Rob wrote:Pfft, every code grossly inflates their participant numbers. Last I heard the FFA were claiming 1.7 million participants. There was an article on sports business insider a few months ago which completely debunked those particular numbers.
Why a Rugby League writer would bother writing an article on Australian football participation is what's got me baffled. Talk about constantly looking over your shoulder. Which given soccer utterly obliterates rugby league in it's own heartland in regard to participation, I reckon they're worried about the wrong competitor.
Actually she did nothing other than show that she doesn't know how to check sources that people list.
For your information the sources the FFA quoted were ERASS and ABS.
ERASS Report 2009 for 15+ participants. Table 15.
Outdoor football. 879.8k
Indoor football. 372.8k.
ABS Children's participation in sport (15 and under) April 2009. Table 1.
Soccer (outdoor) 360.4k
Soccer (indoor) 76.9k
Total. 1,689.9k which is close enough to 1.7m for me.
Interestingly using those same tables participation in AFL in 2009 was 722k which ties remarkably with the total quoted in the AFL's 2009 Annual Report of 732k in all forms of the code.
Bonita Mersiades who was the author of the article was setting up an argument that participation in junior football under the FFA's administration was in a stagnating state. She started trying to question the FFA's use of data by using data from a different source to come to a different result. All this shows is that data collected through different processes can come to different conclusions. It does nothing to discredit the FFA who referenced publicly available data that could be checked by anyone who wanted to check it.

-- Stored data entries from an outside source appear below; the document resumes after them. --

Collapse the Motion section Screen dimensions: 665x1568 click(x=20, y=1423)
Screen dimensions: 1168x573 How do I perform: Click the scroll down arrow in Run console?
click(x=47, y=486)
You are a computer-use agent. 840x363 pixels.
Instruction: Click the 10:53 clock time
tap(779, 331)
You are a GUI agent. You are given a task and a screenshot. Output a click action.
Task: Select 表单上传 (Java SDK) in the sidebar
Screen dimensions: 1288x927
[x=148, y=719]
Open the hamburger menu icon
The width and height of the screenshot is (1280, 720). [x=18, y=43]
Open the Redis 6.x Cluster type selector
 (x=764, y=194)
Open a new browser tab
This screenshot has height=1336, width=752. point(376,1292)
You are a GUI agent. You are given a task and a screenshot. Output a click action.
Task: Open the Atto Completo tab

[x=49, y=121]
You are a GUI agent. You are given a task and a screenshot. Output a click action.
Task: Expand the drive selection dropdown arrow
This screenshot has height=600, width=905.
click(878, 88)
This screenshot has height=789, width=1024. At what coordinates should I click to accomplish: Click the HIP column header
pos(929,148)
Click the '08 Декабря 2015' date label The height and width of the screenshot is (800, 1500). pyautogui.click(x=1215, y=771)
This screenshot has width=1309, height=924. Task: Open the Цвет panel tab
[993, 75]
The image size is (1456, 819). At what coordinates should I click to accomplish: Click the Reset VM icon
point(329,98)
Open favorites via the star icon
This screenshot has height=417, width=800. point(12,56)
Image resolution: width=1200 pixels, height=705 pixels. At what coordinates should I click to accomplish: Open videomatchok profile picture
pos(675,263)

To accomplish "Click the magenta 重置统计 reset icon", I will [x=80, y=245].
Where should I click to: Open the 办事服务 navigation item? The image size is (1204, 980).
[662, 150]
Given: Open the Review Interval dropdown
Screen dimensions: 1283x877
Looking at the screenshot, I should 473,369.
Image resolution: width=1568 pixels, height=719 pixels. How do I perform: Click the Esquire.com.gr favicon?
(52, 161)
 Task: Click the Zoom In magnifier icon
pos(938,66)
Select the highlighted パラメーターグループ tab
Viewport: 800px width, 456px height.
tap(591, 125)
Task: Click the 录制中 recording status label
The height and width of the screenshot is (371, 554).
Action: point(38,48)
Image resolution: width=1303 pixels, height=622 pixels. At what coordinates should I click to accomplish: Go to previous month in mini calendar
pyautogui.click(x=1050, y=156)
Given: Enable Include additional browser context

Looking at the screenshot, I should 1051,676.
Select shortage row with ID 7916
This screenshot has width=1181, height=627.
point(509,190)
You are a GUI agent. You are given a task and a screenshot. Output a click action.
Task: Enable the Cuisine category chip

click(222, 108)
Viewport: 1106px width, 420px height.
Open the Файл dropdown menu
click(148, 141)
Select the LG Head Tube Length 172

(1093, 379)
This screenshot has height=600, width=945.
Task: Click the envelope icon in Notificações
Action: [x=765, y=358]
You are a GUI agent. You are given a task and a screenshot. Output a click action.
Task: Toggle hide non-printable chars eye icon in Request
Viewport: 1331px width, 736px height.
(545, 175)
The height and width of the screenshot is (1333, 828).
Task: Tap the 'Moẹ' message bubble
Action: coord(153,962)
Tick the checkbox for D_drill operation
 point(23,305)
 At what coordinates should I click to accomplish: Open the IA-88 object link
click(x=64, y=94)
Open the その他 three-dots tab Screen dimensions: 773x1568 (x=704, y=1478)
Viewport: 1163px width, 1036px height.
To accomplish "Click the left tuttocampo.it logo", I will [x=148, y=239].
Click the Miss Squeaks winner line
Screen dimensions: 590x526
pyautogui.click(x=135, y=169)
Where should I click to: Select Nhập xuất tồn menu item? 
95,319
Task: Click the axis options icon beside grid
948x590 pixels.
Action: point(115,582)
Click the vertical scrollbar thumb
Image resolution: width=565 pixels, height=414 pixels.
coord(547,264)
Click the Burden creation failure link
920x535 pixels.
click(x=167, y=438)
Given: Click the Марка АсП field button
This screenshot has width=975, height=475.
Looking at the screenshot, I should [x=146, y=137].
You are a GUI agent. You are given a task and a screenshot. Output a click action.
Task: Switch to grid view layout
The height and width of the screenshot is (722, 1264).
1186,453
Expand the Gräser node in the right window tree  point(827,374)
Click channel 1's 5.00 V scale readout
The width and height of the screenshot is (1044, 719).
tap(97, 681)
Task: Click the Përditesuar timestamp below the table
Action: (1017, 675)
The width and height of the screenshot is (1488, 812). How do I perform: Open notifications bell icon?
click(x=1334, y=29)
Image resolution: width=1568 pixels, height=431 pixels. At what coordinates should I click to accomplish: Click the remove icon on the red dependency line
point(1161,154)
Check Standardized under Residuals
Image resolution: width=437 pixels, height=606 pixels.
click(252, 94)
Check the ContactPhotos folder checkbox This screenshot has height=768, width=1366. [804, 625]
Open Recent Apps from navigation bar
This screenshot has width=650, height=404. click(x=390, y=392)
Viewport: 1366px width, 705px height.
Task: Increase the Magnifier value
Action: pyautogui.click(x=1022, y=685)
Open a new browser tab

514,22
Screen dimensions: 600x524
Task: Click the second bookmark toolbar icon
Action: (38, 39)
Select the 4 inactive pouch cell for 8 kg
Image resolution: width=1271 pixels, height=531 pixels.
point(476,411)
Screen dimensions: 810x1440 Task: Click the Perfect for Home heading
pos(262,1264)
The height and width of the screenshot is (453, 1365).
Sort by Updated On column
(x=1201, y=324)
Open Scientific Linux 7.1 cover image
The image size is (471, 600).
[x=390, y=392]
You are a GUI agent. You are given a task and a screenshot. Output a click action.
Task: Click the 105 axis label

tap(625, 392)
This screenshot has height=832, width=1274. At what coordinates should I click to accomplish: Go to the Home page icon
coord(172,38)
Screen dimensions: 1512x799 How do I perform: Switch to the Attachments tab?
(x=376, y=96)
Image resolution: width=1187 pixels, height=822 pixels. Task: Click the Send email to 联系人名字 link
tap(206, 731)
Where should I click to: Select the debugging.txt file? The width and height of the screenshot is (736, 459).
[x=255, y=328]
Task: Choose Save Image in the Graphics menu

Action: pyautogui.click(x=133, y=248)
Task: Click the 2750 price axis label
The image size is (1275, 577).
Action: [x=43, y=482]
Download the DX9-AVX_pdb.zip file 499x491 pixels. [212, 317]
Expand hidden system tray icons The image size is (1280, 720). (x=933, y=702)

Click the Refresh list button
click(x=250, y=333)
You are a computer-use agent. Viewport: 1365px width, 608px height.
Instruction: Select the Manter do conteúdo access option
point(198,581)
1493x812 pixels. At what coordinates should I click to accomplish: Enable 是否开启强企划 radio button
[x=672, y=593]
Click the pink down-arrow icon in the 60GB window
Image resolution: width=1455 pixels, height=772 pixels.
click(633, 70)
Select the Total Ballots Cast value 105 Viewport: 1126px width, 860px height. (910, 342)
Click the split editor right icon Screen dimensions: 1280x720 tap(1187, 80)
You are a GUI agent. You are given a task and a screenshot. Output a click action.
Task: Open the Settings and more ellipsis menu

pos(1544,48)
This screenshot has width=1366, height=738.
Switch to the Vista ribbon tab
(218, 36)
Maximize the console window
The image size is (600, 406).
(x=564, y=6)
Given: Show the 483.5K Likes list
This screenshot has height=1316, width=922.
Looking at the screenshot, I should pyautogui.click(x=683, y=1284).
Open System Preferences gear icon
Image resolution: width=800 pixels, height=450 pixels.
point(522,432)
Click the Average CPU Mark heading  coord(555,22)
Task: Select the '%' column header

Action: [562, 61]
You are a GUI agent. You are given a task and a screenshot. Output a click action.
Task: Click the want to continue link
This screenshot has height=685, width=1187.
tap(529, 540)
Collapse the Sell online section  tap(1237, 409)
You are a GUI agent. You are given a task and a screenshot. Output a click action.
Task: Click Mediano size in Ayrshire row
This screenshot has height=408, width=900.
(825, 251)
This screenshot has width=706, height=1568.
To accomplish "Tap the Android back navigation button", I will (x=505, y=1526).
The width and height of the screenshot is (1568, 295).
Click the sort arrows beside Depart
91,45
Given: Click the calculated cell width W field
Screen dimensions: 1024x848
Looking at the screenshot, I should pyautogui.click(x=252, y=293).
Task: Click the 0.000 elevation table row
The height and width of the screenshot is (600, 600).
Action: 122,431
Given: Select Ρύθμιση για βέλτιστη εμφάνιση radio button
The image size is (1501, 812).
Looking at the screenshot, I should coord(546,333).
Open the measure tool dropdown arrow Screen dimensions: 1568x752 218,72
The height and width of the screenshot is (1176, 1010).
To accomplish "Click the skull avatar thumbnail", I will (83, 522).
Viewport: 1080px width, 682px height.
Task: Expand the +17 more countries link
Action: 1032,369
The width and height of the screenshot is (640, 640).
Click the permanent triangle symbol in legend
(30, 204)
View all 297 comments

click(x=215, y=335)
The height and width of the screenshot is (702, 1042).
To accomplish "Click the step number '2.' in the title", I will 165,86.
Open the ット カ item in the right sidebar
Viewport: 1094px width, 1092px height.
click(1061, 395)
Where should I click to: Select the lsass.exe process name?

I won't go into detail here but in the body of her article Mersiades cherry picked data from an ABS table put it into her own table and used it to make a case that did not hold true if all the information in the ABS table had been reproduced. If she had bothered to look at previous data in the same series she would have seen that the data she chose as a standard to test against was in fact a post Olympics aberration.